Nous sommes de plus en plus sensibilisés à ces problématiques de santé mentale au travail et l’hypnose semble être une solution pour en prendre soin. Mais en se lançant dans une telle démarche de travail sur soi-même, ne risque-t-on pas de se tenir responsable de tous nos malheurs ? Parfois, nous n’avons pas confiance en nous parce que notre environnement professionnel nous a fait perdre toute estime de nous-même…
Tout à fait. Mais cette injonction à devoir agir pour se sentir mieux à tout prix sans vraiment prendre en compte le contexte est plutôt une dérive du développement personnel. En hypnose, lorsqu’on travaille sur notre identité, on apprend à déterminer ce qu’on accepte ou pas. Quand on soulève des problématiques de harcèlement par exemple, je vois bien que certaines personnes se rendent compte trop tard qu’elles n’avaient pas conscientisé leurs limites et restaient donc passives dans des situations d’abus ou de manipulation.
« Avec l’hypnose, on travaille sur l’histoire intérieure. Un peu comme si on réécrivait un scénario imaginaire pour stopper un apprentissage inconscient selon lequel on ne serait pas assez bien. »
Dans votre livre, vous abordez des thématiques communes à celles du développement personnel comme la confiance en soi, la procrastination, la peur ou encore la gestion de l’échec. En quoi l’approche de l’hypnose se distingue-t-elle ?
Elle est très différente. Quand le développement personnel met l’emphase sur la volonté de changer à tout prix quitte à forcer les choses, l’hypnose va plutôt inciter à engager une négociation avec soi-même ce qui est plus efficace. Si par exemple, vous avez envie d’arrêter de procrastiner ou de faire un régime, le développement personnel vous recommandera d’être dur avec vous-même, d’être déterminé et d’agir. Mais le problème, c’est qu’il ne prend pas en compte notre inconscient qui a aussi ses raisons de ne pas vouloir avancer dans ce sens. Alors on donne tout jusqu’à s’épuiser puis à abandonner.
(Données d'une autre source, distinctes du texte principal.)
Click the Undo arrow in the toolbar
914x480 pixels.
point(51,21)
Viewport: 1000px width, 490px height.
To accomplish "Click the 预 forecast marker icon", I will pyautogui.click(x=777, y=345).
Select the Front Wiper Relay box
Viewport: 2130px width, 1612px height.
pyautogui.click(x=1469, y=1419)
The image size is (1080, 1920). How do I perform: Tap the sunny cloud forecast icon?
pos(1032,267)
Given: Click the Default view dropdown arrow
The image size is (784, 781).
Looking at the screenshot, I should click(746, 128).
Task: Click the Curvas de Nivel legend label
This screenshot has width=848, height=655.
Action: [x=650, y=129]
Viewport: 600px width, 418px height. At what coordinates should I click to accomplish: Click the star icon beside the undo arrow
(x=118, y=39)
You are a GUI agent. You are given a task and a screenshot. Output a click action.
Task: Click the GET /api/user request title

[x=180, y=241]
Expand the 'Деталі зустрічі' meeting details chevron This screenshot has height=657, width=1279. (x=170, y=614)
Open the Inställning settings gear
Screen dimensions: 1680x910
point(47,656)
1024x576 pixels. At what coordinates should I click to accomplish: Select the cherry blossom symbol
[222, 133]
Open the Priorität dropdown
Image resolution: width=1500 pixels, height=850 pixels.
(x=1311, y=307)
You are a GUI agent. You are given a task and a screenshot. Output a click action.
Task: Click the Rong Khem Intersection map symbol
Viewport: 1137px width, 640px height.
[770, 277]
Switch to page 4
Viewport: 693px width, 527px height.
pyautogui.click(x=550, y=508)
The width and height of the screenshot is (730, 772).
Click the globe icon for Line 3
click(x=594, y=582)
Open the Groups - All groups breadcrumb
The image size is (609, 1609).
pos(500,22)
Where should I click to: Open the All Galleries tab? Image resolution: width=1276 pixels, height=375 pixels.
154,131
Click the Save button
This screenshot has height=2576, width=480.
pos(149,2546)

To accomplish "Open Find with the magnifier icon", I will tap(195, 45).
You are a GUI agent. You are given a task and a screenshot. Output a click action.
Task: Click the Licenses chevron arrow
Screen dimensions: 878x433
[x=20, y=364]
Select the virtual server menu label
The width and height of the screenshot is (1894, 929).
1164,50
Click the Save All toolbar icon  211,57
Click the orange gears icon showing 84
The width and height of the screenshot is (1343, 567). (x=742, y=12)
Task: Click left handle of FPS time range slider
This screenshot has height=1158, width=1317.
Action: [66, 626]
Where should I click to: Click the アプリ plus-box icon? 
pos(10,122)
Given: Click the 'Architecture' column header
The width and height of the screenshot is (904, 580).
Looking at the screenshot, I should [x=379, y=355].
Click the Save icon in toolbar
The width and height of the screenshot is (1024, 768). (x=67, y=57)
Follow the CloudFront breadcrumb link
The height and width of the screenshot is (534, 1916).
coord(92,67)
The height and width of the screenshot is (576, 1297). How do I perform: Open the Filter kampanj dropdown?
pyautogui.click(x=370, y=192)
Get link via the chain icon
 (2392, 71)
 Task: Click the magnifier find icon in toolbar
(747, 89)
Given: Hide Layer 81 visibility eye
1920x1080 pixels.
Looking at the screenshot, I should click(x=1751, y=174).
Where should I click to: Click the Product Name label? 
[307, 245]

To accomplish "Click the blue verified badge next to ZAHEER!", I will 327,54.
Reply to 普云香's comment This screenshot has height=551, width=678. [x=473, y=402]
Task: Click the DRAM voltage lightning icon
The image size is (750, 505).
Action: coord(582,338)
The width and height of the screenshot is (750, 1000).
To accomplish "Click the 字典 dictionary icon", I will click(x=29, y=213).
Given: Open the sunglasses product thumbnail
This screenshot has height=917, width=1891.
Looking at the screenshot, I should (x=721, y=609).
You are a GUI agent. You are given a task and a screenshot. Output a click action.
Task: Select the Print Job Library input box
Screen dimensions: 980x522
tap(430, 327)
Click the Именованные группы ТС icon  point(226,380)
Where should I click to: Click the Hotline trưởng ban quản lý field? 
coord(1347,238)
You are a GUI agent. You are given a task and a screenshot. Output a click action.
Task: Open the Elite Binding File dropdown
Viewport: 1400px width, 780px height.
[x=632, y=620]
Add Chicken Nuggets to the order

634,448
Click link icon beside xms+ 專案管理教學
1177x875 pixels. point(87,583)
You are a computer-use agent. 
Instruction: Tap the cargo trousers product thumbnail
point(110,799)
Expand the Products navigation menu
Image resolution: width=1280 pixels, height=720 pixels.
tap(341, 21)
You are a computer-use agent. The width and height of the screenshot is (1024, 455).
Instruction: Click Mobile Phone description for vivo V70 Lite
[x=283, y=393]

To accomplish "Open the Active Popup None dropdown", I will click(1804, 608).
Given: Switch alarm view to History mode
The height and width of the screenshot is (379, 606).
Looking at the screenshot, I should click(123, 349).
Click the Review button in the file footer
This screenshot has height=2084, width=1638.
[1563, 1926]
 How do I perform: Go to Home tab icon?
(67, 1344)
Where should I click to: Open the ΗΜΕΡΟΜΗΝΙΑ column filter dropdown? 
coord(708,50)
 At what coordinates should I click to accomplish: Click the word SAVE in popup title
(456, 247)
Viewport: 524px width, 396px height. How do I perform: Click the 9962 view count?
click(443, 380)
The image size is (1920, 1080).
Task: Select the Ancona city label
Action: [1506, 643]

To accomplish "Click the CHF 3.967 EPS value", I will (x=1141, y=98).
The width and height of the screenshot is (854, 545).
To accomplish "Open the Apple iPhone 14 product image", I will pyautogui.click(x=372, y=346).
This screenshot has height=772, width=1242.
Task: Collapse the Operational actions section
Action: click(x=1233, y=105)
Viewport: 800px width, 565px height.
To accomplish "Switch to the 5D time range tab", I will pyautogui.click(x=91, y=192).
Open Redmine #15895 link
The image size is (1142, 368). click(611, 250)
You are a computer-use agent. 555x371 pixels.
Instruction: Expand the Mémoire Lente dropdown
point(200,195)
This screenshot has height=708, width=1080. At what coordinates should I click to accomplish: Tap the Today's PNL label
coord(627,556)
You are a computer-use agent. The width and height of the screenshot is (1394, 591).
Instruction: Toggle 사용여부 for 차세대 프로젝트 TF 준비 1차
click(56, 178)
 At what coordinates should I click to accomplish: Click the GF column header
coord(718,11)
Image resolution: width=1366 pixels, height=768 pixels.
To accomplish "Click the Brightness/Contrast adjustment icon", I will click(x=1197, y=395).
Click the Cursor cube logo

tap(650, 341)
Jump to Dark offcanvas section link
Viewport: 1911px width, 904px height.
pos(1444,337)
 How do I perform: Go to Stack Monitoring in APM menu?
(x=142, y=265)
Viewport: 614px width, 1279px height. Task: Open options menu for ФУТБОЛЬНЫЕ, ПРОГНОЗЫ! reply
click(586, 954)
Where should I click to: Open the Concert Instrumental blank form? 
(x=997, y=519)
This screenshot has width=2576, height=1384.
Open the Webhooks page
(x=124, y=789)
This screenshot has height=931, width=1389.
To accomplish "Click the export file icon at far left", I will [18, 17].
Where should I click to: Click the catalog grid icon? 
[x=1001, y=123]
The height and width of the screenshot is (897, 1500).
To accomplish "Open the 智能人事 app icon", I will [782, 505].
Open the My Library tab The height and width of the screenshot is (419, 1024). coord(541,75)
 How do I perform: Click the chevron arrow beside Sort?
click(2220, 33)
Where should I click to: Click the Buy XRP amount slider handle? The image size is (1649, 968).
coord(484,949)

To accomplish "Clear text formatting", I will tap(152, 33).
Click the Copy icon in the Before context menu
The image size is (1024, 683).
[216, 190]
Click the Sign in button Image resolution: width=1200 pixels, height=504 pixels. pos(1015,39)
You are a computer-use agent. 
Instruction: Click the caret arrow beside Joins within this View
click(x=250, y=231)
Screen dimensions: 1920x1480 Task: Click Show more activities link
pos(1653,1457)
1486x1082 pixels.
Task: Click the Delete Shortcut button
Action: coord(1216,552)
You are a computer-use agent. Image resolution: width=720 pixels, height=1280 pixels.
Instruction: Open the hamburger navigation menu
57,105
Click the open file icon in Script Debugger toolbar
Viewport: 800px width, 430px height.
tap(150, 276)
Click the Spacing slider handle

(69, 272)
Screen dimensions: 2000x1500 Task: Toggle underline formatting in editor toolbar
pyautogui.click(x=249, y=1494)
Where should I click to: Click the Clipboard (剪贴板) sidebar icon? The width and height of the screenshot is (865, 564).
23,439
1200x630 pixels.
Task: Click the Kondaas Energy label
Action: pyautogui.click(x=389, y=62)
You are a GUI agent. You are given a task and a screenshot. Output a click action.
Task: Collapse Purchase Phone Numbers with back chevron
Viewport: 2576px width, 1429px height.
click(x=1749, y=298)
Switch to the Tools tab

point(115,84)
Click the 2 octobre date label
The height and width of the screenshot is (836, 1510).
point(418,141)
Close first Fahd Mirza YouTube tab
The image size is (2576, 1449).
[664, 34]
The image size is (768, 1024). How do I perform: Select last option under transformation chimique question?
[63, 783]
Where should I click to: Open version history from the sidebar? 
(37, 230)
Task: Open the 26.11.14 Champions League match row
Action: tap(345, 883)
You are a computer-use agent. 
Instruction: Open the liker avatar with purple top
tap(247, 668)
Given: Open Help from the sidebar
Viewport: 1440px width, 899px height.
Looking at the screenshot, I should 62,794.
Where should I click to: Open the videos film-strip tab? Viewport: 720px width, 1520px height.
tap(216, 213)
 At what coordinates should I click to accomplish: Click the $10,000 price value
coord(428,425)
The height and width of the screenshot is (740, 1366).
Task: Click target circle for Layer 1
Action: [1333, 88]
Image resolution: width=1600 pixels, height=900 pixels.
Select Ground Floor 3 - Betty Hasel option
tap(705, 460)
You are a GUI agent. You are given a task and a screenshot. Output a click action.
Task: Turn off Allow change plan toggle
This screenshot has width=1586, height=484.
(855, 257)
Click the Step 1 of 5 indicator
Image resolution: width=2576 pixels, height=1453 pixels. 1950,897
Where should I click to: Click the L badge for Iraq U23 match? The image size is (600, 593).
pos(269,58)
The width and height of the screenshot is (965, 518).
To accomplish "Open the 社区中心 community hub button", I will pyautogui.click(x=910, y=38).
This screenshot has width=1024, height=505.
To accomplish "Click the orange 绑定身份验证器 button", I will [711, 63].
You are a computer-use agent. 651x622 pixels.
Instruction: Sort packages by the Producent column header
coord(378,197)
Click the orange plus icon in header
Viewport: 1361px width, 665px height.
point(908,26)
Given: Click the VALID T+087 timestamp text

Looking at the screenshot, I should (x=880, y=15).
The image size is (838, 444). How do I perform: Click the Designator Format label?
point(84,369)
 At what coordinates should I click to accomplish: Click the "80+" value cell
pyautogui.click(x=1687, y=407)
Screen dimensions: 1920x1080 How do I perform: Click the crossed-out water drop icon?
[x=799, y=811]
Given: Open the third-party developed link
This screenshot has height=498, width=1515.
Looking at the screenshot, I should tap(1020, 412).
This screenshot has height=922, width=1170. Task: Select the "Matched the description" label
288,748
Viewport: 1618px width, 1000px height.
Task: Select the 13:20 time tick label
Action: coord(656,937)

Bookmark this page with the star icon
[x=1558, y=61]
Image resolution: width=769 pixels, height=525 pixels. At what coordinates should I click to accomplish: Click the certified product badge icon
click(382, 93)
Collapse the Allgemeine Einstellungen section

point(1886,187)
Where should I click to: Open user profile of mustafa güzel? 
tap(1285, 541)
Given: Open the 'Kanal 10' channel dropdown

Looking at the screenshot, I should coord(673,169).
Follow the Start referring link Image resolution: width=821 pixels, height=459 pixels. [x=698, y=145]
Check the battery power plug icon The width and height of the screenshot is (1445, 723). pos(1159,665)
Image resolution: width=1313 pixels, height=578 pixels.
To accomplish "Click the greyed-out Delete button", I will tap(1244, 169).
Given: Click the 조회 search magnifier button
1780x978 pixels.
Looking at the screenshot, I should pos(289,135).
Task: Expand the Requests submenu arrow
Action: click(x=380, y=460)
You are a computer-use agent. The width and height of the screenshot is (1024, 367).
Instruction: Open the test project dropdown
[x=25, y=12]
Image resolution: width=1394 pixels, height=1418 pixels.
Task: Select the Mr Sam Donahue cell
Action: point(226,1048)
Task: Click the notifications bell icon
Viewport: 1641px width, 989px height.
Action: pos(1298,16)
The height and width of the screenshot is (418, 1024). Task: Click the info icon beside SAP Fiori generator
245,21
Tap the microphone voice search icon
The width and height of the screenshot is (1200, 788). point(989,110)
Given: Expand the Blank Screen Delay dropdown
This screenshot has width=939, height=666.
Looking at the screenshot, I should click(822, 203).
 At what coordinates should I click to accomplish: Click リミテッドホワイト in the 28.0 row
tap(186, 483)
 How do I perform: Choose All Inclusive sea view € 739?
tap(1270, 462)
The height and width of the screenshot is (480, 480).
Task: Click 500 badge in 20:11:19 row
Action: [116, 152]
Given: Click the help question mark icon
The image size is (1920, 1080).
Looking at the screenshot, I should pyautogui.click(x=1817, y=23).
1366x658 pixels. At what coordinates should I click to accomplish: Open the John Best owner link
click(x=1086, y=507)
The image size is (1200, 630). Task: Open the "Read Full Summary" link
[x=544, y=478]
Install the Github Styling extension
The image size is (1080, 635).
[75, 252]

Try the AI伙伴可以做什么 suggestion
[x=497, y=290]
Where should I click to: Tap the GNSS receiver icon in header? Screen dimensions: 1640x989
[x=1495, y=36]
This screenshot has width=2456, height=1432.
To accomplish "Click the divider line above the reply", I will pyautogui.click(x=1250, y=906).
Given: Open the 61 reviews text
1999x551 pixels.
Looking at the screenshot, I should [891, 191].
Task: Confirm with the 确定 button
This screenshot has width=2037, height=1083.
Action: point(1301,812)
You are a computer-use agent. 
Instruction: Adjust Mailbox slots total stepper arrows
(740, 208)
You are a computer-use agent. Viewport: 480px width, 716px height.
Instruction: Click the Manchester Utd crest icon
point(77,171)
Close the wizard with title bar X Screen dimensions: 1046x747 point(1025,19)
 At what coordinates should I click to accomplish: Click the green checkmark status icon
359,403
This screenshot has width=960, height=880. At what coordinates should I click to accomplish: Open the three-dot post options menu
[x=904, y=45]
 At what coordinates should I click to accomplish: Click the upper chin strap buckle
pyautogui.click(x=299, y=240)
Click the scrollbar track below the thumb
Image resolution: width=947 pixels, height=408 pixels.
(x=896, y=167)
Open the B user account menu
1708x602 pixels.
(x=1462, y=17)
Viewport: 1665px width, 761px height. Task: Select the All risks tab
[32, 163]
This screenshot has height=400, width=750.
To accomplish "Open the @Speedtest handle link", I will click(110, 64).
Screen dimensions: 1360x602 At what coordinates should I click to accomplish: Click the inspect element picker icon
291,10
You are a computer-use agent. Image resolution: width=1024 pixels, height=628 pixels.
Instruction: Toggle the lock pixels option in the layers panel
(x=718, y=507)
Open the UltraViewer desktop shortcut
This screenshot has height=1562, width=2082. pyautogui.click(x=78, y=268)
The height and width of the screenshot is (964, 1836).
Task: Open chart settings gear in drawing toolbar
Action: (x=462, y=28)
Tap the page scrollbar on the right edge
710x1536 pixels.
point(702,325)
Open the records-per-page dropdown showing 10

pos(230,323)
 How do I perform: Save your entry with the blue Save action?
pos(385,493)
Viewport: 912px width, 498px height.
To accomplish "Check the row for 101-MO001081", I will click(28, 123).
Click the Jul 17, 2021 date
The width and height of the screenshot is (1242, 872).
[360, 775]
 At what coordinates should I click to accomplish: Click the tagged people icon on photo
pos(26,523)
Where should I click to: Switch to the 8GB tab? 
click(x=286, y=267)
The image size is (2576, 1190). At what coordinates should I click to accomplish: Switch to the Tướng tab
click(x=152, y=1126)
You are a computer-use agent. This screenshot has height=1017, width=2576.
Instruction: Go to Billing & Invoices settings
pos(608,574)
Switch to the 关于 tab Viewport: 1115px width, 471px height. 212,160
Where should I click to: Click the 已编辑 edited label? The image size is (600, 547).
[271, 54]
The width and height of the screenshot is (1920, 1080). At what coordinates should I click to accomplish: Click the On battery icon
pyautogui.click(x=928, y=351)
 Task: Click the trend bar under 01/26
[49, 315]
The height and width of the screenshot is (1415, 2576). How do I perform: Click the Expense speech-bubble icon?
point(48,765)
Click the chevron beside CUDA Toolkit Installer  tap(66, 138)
L’hypnose, elle, ne dit pas aux personnes qui n’arrivent pas à changer que c’est par manque de volonté, elle compose de manière plus réaliste avec ce que nous dit notre inconscient.
Pour finir, quel exercice simple à réaliser recommandez-vous pour se familiariser avec l’autohypnose ?
Il y a un exercice très basique pour appréhender les sensations de l’autohypnose et se détendre à la fois qui consiste à faire léviter un membre de notre corps. La plupart du temps, quand vous bougez, vous avez pleinement conscience des mouvements que vous exécutez. Mais imaginez que votre main commence à bouger toute seule ? Cela recentre votre attention sur votre corps au détriment de votre pensée, vous allez avoir l’impression de vous dissocier. L’exercice est simple à réaliser. On peut se mettre debout, les bras le long du corps, observer notre respiration et notre équilibre, puis focaliser notre attention sur une main. Ensuite, on l’imagine toute légère. Si légère qu’elle serait attirée par le ciel. Au bout de quelques minutes, votre main va se lever toute seule, sans que vous ayez besoin de la contrôler. Laissez-la léviter et ressentez au bout de quelques minutes la sensation de légèreté envahir le reste de votre corps… Les effets sont comparables à une séance de méditation assez profonde car cela demande un vrai travail de centrage sur soi-même…
(1) Explorez les capacités de votre cerveau avec l’autohypnose, de Kevin Final, à paraître le 12 avril 2022 aux Éditions Leduc, 18 euros.